Independent Variables

These are the variables that represent inputs or causes: potential reasons for variation.

In experimental design these are the variables that we manipulate such as group membership, intervention/treatment regime, gender, age1.

Example:

In Holding the Hunger Games Hostage at the Gym: An Evaluation of Temptation Bundling Milkman, Minson and Volpp set up an experiment to assess the effect of temptation bundling on gym attendance, here their independent variable was access to audiobooks of the participants choice. Some they only had access to them at the gym, some had access to them at any time and some weren’t given audiobooks at all.

In machine learning the independent variables are the ‘features’ of the dataset.

Example:

If we were investigating the California Housing Prices Dataset the following would be our independent variables:

  • longitude and latitude
  • housing median age
  • total rooms
  • total bedrooms
  • population: total number of people residing in a block
  • households: total number of households (a group of people residing in the same unit) in a block
  • ocean proximity

Dependent Variables

These are the thing we’re actually studying. Their values are, theoretically2, dependent on the values of the inputs or independent variables.

Examples:

Milkman et al were studying the impact of reward bundling on gym attendance so their dependent variable was average weekly gym attendance frequencies3.

When performing regression on the California Housing Prices dataset this would be median housing price.

Controlled variables

Control or controlled variables are those which are kept the same throughout the whole experiment, they are potential confounding variables which have been identified and neutralised by the experimenter. Any change to these variables invalidates correlation between the independent and dependent variables.

Confounding (Extraneous) Variables

A confounding variable is one that might influence the dependent variable and whose effects might explain the outcome if not controlled for. There are three types of confounding variable: situational, participant, and experimenter effect1.

Situational

Aspects of the environment such as light levels, noise etc.

For example in Milkman et al the gym itself becomes a variable, and one that is not easily controlled beyond limiting participants to a single gym.

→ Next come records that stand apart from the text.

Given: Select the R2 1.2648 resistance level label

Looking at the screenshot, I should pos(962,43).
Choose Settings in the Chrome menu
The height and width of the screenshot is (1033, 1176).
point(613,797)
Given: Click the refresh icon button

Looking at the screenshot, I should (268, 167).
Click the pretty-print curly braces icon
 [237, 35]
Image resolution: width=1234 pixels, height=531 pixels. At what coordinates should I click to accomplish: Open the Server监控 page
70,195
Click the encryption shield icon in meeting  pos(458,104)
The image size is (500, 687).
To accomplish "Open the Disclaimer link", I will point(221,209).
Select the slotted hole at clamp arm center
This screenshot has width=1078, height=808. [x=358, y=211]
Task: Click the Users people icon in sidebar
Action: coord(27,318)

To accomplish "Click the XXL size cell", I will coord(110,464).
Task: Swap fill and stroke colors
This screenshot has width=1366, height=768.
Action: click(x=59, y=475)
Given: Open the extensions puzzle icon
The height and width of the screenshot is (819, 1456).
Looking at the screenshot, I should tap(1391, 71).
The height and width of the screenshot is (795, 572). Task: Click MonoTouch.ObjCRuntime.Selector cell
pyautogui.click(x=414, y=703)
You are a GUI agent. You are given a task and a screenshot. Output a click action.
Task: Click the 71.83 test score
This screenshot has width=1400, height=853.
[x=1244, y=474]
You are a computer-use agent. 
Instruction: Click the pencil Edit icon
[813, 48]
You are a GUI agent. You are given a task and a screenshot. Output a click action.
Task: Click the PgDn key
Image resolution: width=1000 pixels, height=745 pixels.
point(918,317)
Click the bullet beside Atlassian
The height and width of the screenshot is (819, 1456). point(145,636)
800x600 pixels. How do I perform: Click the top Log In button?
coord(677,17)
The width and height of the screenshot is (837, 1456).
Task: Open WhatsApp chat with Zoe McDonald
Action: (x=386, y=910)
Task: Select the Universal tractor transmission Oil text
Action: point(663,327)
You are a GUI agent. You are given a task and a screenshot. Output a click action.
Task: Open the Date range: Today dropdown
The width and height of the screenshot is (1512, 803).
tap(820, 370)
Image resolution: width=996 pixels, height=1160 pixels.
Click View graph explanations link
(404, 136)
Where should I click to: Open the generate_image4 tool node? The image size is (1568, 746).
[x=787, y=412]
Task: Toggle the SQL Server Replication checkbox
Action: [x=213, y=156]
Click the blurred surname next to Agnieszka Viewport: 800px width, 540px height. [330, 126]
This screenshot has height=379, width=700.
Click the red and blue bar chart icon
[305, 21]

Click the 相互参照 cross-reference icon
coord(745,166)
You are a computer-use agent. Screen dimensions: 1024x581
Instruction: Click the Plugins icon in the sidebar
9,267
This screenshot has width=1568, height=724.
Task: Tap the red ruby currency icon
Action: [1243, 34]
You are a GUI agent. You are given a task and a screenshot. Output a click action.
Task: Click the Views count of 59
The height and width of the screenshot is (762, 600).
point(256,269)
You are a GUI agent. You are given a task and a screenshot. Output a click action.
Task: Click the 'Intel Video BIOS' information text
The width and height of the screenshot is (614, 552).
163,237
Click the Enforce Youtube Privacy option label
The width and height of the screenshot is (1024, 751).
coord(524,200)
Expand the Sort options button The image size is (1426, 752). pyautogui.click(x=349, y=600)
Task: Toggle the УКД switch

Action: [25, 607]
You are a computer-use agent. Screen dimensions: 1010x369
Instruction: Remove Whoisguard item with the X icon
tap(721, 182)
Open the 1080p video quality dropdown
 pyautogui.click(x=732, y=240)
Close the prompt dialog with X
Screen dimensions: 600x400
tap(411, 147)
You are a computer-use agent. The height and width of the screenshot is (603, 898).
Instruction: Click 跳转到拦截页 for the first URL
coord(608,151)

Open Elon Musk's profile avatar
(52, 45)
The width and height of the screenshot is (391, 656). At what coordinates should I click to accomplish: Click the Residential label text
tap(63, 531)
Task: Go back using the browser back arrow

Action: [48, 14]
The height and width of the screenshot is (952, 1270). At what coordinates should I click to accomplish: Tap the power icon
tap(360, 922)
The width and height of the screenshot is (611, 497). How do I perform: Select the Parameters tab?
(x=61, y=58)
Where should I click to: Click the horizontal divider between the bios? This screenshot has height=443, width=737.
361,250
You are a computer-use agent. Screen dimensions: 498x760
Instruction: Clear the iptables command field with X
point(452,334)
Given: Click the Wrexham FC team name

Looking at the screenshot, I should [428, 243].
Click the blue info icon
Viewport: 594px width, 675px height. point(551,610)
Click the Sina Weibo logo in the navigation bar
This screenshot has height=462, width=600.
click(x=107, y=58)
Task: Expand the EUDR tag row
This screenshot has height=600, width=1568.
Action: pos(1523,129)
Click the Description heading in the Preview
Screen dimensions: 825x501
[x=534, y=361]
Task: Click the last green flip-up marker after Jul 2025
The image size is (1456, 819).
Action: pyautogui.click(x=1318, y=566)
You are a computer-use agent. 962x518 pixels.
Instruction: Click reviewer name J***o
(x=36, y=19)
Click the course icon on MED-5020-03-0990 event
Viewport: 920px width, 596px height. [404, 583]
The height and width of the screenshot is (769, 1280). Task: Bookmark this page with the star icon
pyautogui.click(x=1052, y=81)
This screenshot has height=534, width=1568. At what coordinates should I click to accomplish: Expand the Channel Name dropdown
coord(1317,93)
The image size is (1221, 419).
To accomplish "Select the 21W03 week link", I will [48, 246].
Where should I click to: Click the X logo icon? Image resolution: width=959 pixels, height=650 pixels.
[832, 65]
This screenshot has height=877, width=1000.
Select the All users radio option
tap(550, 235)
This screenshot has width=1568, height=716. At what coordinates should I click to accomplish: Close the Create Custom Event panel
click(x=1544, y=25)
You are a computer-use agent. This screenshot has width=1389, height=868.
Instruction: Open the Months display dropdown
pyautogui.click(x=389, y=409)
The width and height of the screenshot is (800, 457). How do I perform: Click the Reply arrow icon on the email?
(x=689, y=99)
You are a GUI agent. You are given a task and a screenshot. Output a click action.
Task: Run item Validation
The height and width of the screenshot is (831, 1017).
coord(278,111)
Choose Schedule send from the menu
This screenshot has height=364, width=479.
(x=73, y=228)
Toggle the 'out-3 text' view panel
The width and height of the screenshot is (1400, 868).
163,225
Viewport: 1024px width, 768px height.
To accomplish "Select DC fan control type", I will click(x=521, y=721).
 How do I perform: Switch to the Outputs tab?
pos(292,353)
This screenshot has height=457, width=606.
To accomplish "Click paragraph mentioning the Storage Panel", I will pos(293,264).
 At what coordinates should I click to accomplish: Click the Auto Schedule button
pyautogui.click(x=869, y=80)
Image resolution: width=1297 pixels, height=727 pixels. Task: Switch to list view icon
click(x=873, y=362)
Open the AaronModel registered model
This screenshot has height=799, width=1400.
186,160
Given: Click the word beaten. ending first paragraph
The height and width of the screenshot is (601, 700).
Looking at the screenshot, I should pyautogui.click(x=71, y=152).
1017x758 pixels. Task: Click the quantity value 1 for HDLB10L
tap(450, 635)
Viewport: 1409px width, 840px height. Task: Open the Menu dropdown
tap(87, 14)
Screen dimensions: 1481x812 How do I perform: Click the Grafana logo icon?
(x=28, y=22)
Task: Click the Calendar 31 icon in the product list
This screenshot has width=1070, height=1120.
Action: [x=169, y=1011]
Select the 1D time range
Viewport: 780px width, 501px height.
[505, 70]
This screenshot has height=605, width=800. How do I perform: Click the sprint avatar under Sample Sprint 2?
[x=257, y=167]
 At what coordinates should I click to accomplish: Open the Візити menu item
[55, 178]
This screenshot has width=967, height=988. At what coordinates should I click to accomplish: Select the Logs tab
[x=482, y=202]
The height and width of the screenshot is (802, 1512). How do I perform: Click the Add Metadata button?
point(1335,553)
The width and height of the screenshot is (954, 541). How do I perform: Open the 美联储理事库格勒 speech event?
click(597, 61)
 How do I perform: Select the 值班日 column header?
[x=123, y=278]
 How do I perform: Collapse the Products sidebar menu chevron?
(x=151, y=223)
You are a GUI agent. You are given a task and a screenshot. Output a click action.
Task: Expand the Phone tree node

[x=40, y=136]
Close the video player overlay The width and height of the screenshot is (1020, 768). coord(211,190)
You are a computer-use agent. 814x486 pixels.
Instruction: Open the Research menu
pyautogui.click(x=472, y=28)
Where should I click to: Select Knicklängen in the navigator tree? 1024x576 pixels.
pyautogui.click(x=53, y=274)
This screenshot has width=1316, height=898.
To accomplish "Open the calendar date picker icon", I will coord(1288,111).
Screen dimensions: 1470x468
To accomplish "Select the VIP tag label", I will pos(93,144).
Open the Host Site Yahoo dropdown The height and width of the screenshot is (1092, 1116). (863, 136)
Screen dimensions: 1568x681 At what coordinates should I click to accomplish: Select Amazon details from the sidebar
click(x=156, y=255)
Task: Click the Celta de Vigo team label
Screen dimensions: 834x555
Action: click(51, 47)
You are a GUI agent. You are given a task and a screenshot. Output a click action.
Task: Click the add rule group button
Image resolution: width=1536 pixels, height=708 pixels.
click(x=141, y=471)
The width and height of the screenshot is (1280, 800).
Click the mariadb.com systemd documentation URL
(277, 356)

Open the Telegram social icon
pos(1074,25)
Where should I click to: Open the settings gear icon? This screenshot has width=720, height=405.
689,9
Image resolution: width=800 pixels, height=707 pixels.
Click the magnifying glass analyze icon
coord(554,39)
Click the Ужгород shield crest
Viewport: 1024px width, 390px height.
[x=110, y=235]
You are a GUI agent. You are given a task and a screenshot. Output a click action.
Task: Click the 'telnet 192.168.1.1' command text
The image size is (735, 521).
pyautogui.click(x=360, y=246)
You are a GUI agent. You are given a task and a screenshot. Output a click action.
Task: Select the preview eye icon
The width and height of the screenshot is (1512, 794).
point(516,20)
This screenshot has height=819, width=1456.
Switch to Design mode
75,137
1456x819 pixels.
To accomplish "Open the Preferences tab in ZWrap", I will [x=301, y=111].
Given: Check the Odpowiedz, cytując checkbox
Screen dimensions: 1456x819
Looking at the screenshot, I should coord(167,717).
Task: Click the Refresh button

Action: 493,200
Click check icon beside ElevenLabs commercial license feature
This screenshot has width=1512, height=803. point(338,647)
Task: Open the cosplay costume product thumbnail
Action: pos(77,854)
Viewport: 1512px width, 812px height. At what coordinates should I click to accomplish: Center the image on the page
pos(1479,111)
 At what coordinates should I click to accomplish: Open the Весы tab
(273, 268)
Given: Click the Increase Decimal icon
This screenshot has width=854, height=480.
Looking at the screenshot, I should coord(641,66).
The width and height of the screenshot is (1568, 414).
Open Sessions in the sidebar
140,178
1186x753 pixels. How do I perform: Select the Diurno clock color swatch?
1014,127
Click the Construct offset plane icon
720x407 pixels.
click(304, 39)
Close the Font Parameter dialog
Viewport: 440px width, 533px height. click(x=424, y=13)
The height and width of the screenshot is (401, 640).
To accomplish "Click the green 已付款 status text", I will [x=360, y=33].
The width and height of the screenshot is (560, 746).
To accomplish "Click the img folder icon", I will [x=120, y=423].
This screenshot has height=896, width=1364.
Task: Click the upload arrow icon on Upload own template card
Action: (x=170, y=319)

Widlus and Jones’ study Do Exploratory Arm Movements Contribute to Reach-Ability Judgments? possibly provides better examples of this. In this study they randomised starting distances and angles so that the participants couldn’t use aspects of the environment (walls, marks on the floor etc) as aids to judgement of their ability to reach the object at the focus of the experiment.

Participant

The ways in which participants vary from each other: experience, mood, anxiety etc.

For Milkman et al, this could include determination to get fit, anxiety associated with public exercise, mood on any given day etc.

While for Widlus and Jones it might include aspects of the participants personal life, for example those who climb are generally better at judging whether or not they can reach something as it is a skill they practice on a regular basis.

Experimenter effect

The experimenter unconsciously conveying to the participants what the outcomes are that they want, and how they want them to behave. The experimenter may be totally unaware that they are doing this.

While neither of these studies provide a good example of this it is something which is commonly seen in surveys, where questions are frequently subtly (or occasionally overtly) leading the respondee towards the desired outcome of the study.

Sources

McLeod, S. A. (2018, Aug 10). Independent, dependent and extraneous variables. Retrieved from https://www.simplypsychology.org/variables.html Singh and Bajapi (2008) Research Methodology: Techniques & Trends. APH Publishing Corporation, New Delhi.

  1. while these last two aren’t directly under the control of the experimenter it is possible to set your groups up in such a way as to assess the impact that gender and age have on the dependent variables.  2

  2. This may not actually be the case, as there may of course be no relation between the two at all. 

  3. Clearly this doesn’t actually tell you anything about the quality of the time put in, but as that wasn’t the focus of the study it doesn’t much matter.